> [Exercise directions]:
Go through the entries below. Copy each line in which "computer" appears.

BEGIN Record extracts

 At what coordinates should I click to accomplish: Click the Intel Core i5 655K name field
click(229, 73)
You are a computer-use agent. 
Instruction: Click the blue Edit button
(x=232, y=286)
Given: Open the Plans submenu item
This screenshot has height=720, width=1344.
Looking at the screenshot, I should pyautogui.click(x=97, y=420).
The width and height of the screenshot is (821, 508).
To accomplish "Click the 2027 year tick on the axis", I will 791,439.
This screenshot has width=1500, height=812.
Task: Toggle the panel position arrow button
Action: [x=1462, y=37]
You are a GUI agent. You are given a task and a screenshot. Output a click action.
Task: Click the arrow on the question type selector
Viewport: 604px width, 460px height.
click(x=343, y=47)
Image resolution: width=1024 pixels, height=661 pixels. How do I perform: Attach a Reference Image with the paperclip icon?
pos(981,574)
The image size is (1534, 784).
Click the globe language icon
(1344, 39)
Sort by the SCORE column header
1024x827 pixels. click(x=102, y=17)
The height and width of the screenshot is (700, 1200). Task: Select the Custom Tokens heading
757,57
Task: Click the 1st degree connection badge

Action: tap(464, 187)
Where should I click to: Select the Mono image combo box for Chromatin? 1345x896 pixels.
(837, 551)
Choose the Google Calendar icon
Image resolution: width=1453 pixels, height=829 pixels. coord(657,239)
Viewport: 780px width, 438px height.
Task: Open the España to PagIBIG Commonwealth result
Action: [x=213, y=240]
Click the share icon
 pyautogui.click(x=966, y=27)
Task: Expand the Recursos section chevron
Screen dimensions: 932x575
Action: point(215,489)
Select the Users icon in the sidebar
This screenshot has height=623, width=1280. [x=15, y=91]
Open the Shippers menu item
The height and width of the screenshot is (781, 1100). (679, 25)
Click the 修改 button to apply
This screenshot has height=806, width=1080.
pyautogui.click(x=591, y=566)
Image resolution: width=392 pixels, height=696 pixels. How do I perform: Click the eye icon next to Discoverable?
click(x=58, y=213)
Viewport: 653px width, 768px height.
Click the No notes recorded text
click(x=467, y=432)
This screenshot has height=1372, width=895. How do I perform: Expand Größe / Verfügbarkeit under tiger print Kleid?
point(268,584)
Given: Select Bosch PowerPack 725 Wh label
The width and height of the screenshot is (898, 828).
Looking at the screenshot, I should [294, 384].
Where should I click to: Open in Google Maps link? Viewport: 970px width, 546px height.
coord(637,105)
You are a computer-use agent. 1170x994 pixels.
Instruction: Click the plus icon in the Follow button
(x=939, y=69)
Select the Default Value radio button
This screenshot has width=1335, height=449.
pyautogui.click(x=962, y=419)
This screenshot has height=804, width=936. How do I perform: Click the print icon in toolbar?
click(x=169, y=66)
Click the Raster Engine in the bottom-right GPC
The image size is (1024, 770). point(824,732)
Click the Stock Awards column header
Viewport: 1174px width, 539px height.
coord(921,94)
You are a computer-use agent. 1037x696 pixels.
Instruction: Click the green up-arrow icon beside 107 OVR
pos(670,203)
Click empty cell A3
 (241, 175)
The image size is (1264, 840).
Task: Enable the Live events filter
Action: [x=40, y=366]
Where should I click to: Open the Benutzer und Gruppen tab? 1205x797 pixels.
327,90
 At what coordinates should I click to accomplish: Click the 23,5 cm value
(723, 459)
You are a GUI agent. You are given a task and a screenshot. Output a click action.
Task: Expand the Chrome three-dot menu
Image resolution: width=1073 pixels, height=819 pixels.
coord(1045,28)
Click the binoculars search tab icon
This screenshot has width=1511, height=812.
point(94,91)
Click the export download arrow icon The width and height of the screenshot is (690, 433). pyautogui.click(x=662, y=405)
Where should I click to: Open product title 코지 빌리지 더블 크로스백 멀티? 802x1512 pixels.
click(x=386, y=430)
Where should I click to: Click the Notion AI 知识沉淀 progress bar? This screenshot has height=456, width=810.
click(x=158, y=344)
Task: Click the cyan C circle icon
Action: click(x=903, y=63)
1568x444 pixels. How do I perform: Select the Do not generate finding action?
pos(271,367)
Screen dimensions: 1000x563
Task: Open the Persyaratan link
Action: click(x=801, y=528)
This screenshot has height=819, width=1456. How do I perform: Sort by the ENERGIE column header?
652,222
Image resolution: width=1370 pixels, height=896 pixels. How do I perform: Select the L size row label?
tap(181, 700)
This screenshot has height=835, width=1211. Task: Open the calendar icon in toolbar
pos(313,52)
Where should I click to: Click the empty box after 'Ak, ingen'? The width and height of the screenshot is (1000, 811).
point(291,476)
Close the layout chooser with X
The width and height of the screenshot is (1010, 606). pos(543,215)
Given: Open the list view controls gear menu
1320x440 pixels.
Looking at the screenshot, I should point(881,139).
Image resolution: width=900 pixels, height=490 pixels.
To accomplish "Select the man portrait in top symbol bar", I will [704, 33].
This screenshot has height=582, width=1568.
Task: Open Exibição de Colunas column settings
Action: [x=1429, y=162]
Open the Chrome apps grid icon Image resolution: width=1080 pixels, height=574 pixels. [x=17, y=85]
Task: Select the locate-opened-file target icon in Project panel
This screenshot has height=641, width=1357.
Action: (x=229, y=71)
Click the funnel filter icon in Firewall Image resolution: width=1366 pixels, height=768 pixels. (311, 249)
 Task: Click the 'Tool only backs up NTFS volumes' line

END Record extracts

> [Answer section]:
You are a computer-use agent. 
You are a computer-use agent. 1170x994 pixels.
You are a computer-use agent. 1037x696 pixels.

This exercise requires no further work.